Co-localization analysis of tracks
The analysis was done on at least 1,000 IL-2R tracks per condition. First, we filtered shortest tracks (< 4 s for all molecules or < 40 s for IL-2R), and we determined co-localized tracks if at some time the centre of mass of the two tracks is inferior to 4 pixels. This led us to obtain the percentage of co-localized tracks of GFP-Abi1 (WAVE), GFP-N-WASP or GFP-16 (Arp2/3) with IL-2R tracks (Fig6E). In addition, we determined the time of recruitment of each track with respect to its co-localized IL-2R-track and measured the duration of co-localization (Figs5H and 6G, Supplementary Fig S7E and F). Finally, we quantified the fluorescence five frames before and five frames after the appearance/departure of each track, normalized the data upon max intensity of each track and exported into Excel file to draw the curve of intensities for WAVE, N-WASP, Arp2/3 and IL-2R. We compared IL-2R tracks of similar duration with the mean fluorescence intensity profiles of WAVE, N-WASP and Arp2/3, time 0 being arbitrarily determined by the first protein recruited (for Figs5G and 6F mean of 10 tracks, for Supplementary Fig S7C and D mean of 5 tracks, ± SE).
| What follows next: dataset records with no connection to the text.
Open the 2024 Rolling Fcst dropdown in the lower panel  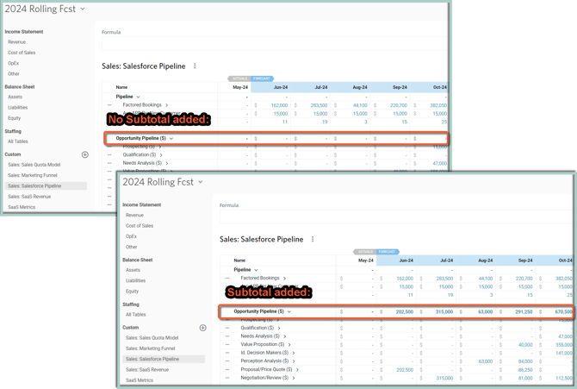click(201, 182)
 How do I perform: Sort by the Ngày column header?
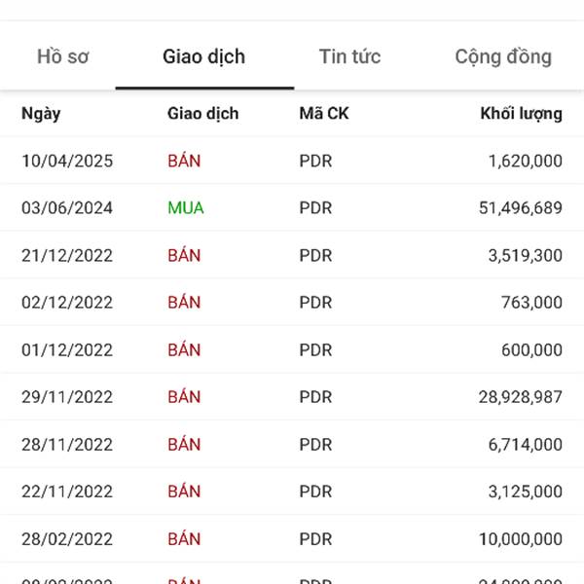pyautogui.click(x=41, y=114)
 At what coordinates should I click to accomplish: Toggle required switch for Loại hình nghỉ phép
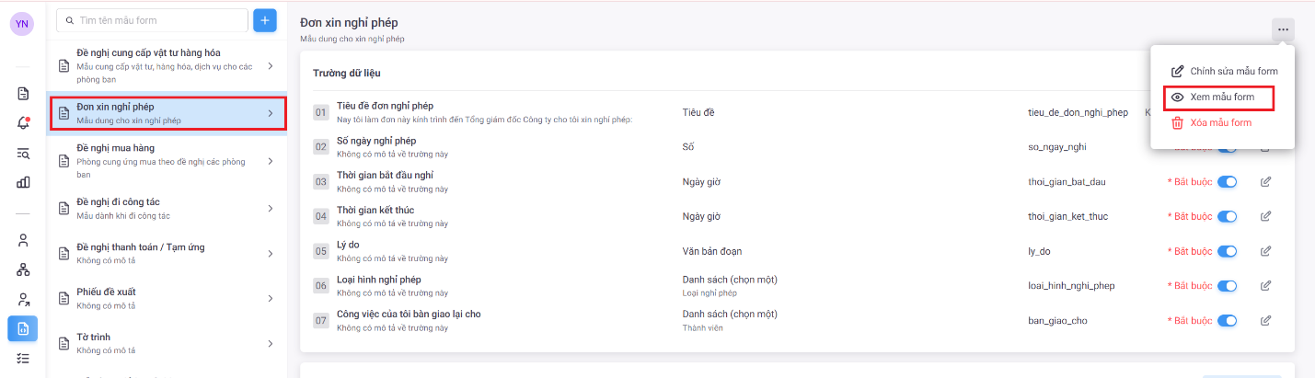coord(1227,286)
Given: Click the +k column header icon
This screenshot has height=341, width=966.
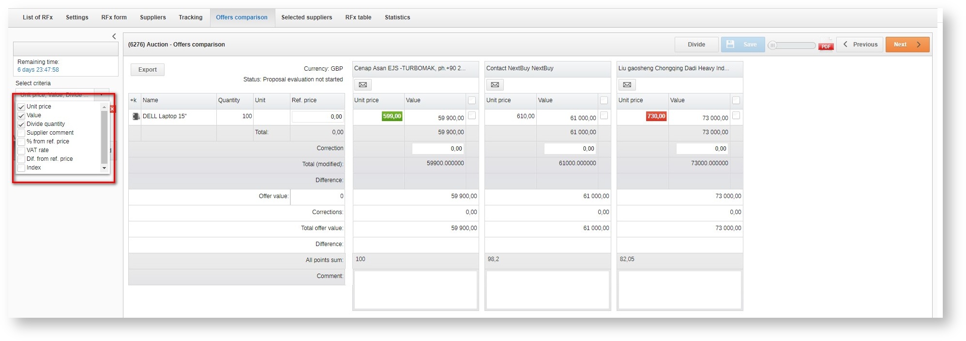Looking at the screenshot, I should point(134,100).
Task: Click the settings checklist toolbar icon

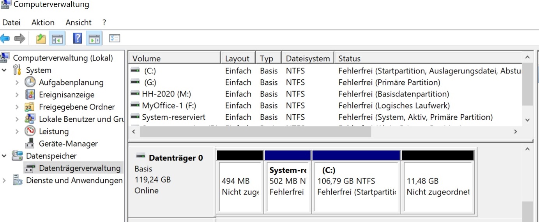Action: 115,38
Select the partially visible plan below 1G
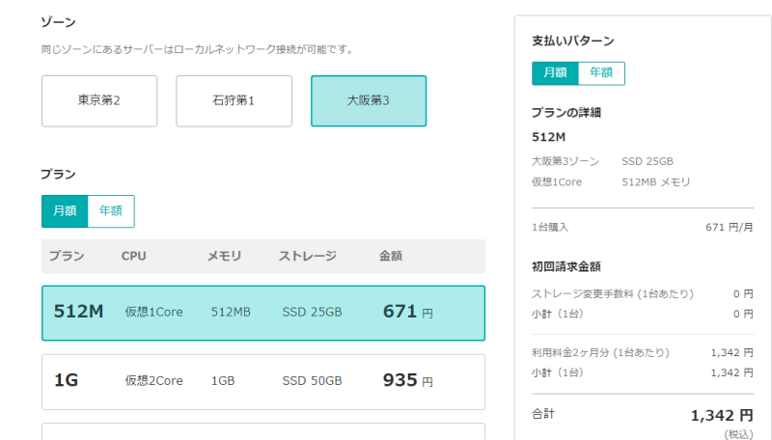The height and width of the screenshot is (440, 772). [x=263, y=431]
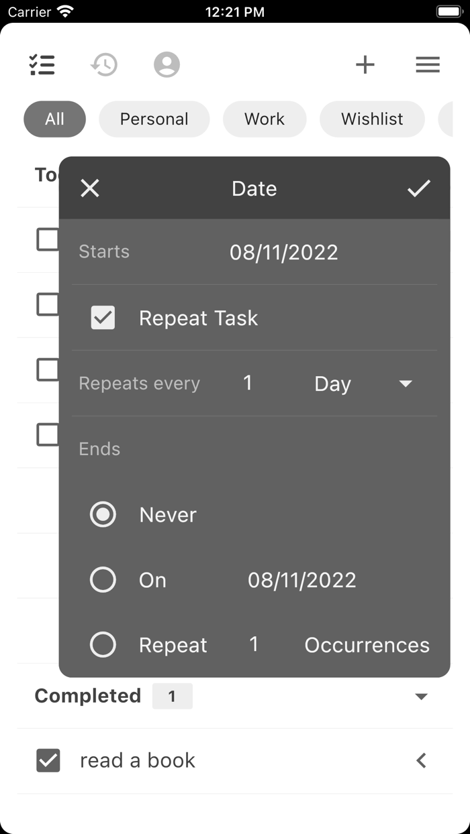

Cell preparation for electron microscopy analysis
Hep2β or Kit225 cells incubated on ice with DMEM containing 10% FCS and 0.2% BSA for 20 min. To label IL-2Rβ, an antibody recognizing the extracellular part of the receptor (561 (Subtil et al, 1994)) was added for 20 min at 4°C and washed and cells were incubated with protein A coupled to 10-nm gold beads at 4°C (dilution 1/25, Aurion), washed and further incubated for 7 or 12 min (for Hep2β) and for 2 or 7 min (for KitT225) at 37°C to allow endocytosis. To label transferrin (Tf), Tf-10-nm gold conjugate (dilutions 1/50 or 1/100, Cytodiagnostics) was incubated with the cells at 4°C for 20 min, washed and further incubated at 37°C for 7 min. Cells were then fixed in 2% glutaraldehyde (Agar) diluted in 0.1 M sodium cacodylate buffer at pH 7.4 (EMS). Cells were washed on ice with the same buffer and incubated for 1 h in 1% osmium tetroxide (EMS) reduced with 1.5% potassium ferrocyanide (Karnovsky, 1971) diluted in 0.1 M sodium cacodylate. Cells were dehydrated on ice through graded concentration of ethanol (50–70–96–100%) and infiltrated in epoxy resin (Agar 100 resin kit, Agar) at room temperature according to the manufacturer’s instructions and polymerized for 48 h at 60°C. Kit225 cells were processed identically, except that cells were concentrated by pre-embedding them prior to dehydration with low melting-point agarose (Promega).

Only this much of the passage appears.